On the centennial of the birth of Dragotin Cvetko in 2011, the Dean of Faculty of Arts, Dr Valentin Bucik, unveiled a bronze bust dedicated to Cvetko, on the wall on the Faculty of Arts’s fifth floor, where the Musicology Department is located. The statue was made by Edo Dolinar.
Dragotin Cvetko
In introducing scholarly analysis of music into Slovenian cultural consciousness Dragotin Cvetko (1911–1993) became the father of Slovenian musicology. It was through his endeavours, following the main European trends, that the independent science of musicology developed from music essayism and criticism in Slovenia. Here, musicology first emerged and further developed through Cvetko’s scientific research and scholarly articles and publications. His many monographs, which are the first comprehensive musicological overviews of works by Slovenian composers, also encouraged the production of similar writings throughout the Yugoslavia of that time.
Cvetko’s interest in music was aroused early on as a result of his stimulating domestic environment. His parents taught him to play piano, and in the early 1920s he became acquainted with Slavko Osterc in his family home, where this composer played in a string trio together with Dragotin’s father, violinist Fran Cvetko. He obtained his first formal music education at the school of the Glasbena matica Music Society in Maribor, and later studied pedagogy and psychology at the Faculty of Arts in Ljubljana, and at the State Music Conservatory composition under Slavko Osterc and solo singing with Matej Hubad. It was already as a student that Cvetko applied himself to music analysis by publishing reviews in the newspapers Slovenija and Jutro (Slovenia, Morning).

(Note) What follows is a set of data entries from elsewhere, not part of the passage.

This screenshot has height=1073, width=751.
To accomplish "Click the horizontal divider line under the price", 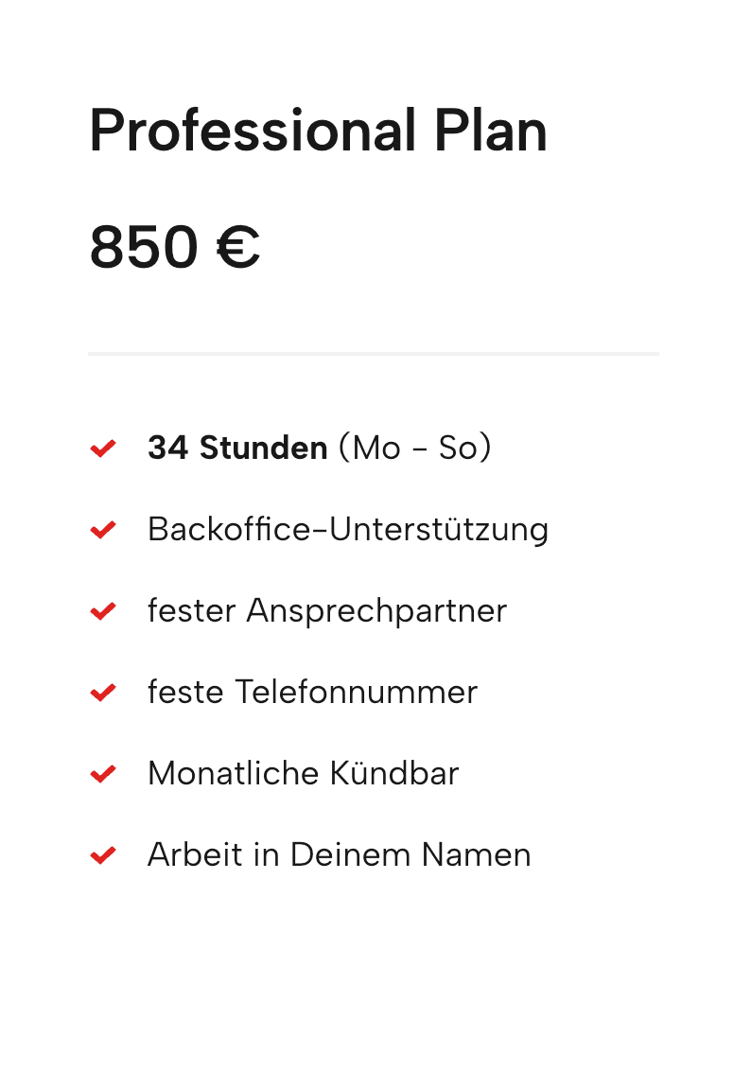I will [x=374, y=354].
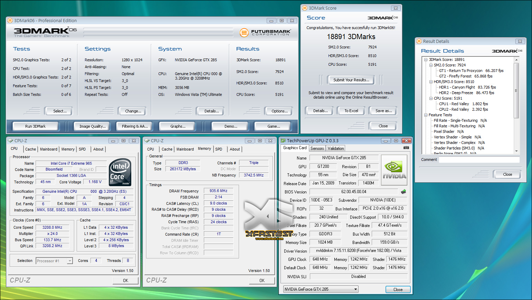Collapse the Feature Tests tree node
The width and height of the screenshot is (532, 300).
click(x=426, y=115)
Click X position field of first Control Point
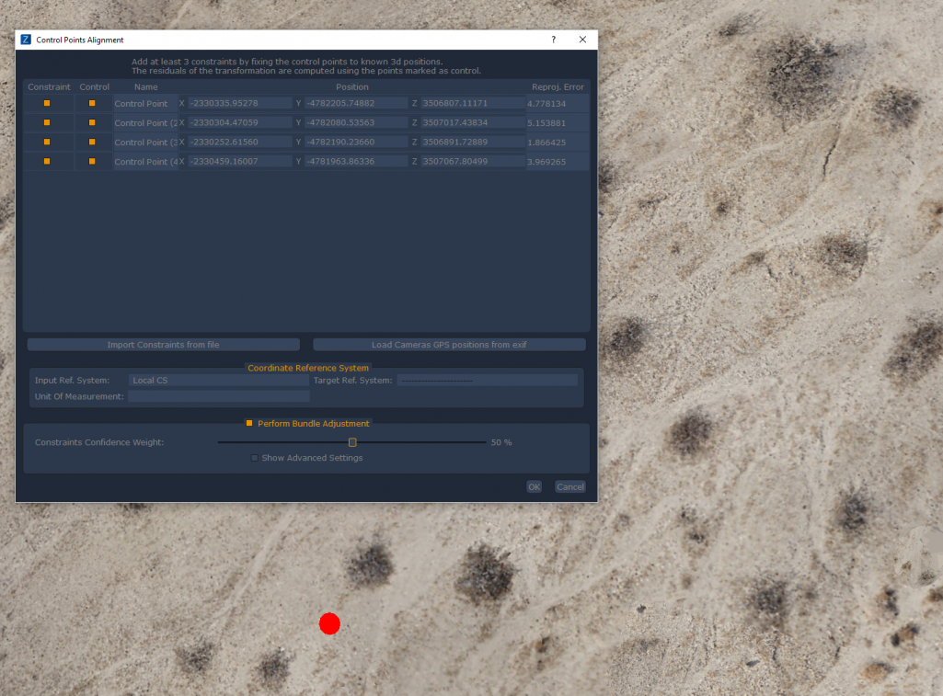943x696 pixels. (x=239, y=103)

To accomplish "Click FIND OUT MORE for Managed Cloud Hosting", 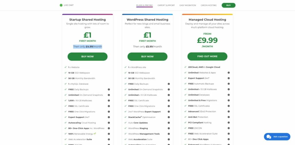I will click(207, 56).
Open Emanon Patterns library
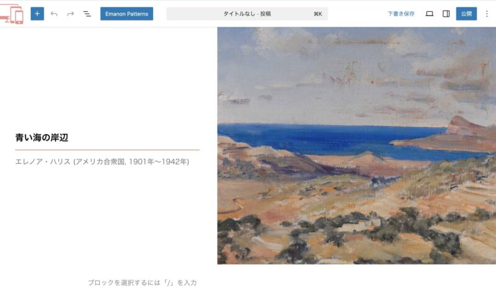This screenshot has width=496, height=297. (x=126, y=14)
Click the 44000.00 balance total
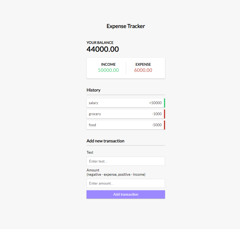Screen dimensions: 240x229 (103, 49)
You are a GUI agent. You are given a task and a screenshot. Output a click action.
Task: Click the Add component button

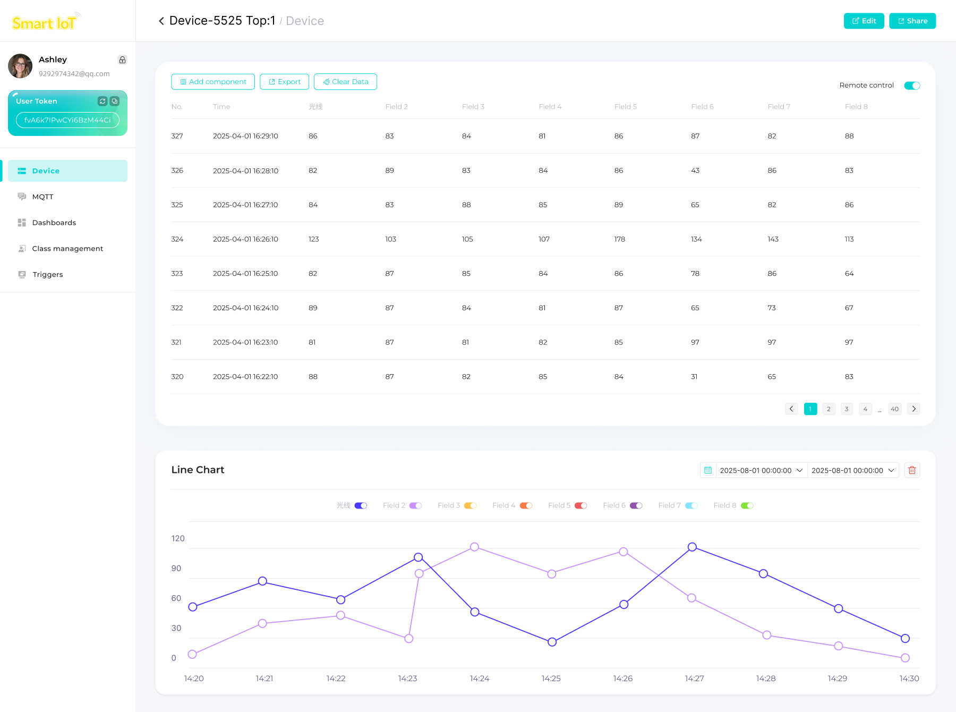click(x=213, y=82)
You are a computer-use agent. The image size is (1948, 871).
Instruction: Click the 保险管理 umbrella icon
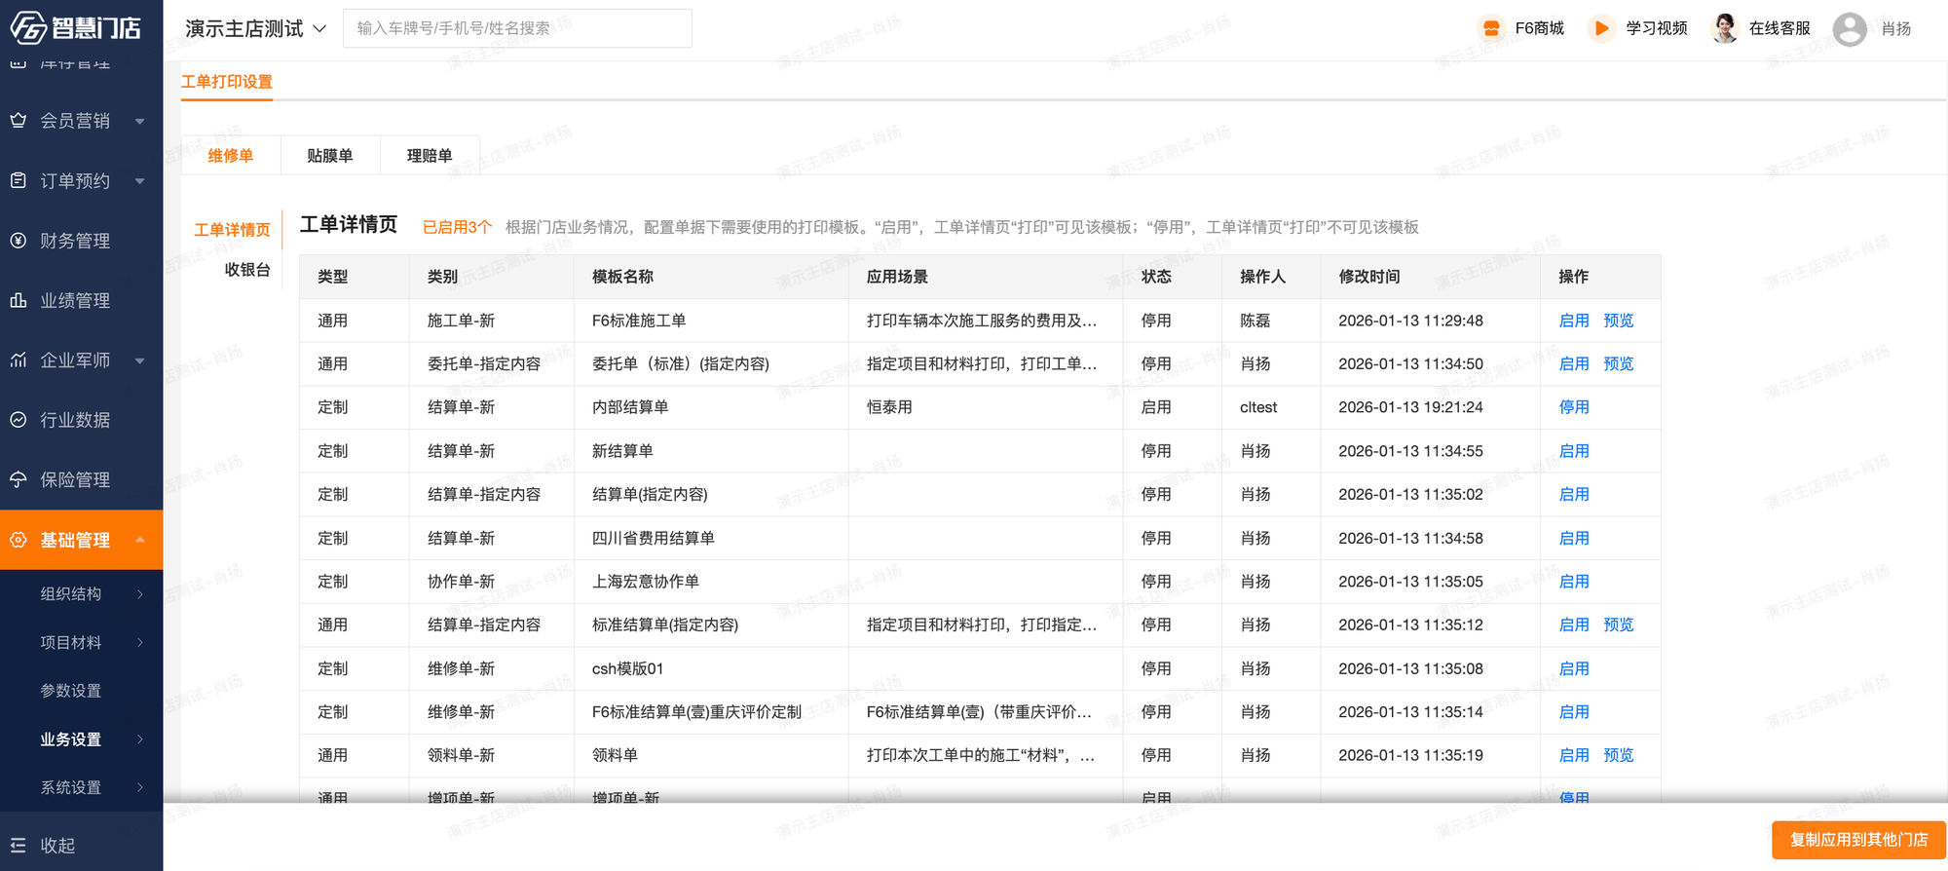19,479
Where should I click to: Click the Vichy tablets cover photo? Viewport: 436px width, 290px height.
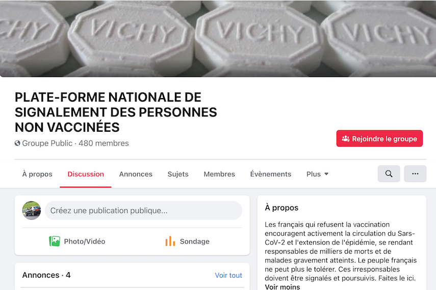point(218,38)
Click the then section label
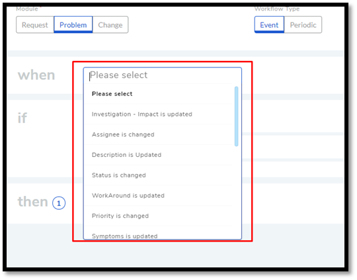Image resolution: width=357 pixels, height=280 pixels. 33,202
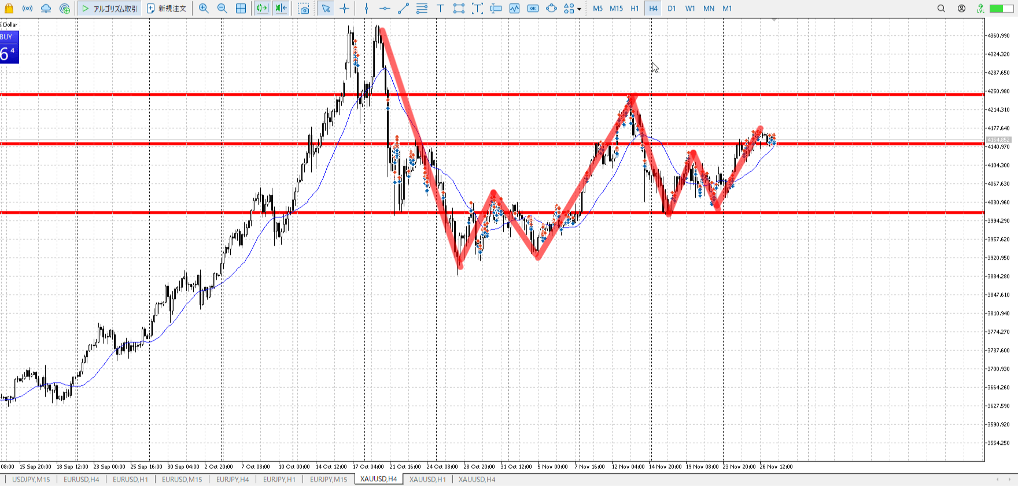Toggle chart auto-scroll to latest bar
1018x486 pixels.
tap(262, 9)
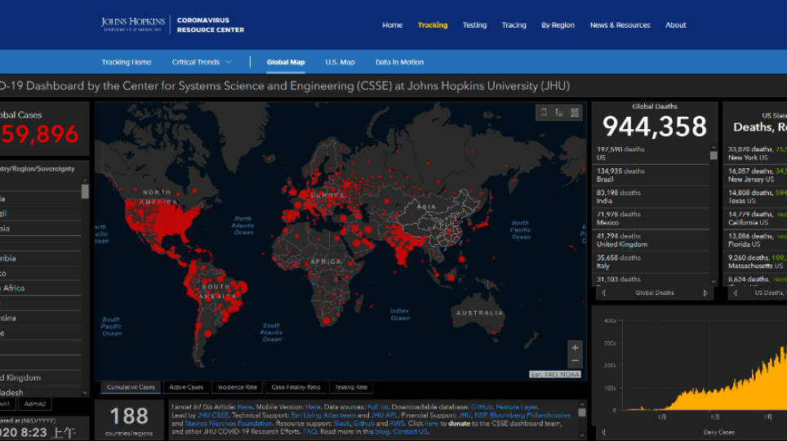Show the map legend icon

559,113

Graduating in pedagogy and psychology, in 1937 Cvetko also obtained a bachelor’s degree from the Music Academy of the State Conservatory in Ljubljana. He then went to Prague, where he studied contemporary music trends at the Institute for Music Education and at the State Conservatory’s Master School in the class of Czech composer Alois Hába. While attending lectures, he developed a strong interest in the musicological approach and gradually realised that music research appealed to him far more than composition or music performance. He became aware of the relatedness of art and science, which, according to Cvetko, are connected through “an emotionally conditioned fantasy, an invention that reaches beyond its proper time,” and whose artistic value renders it atemporal.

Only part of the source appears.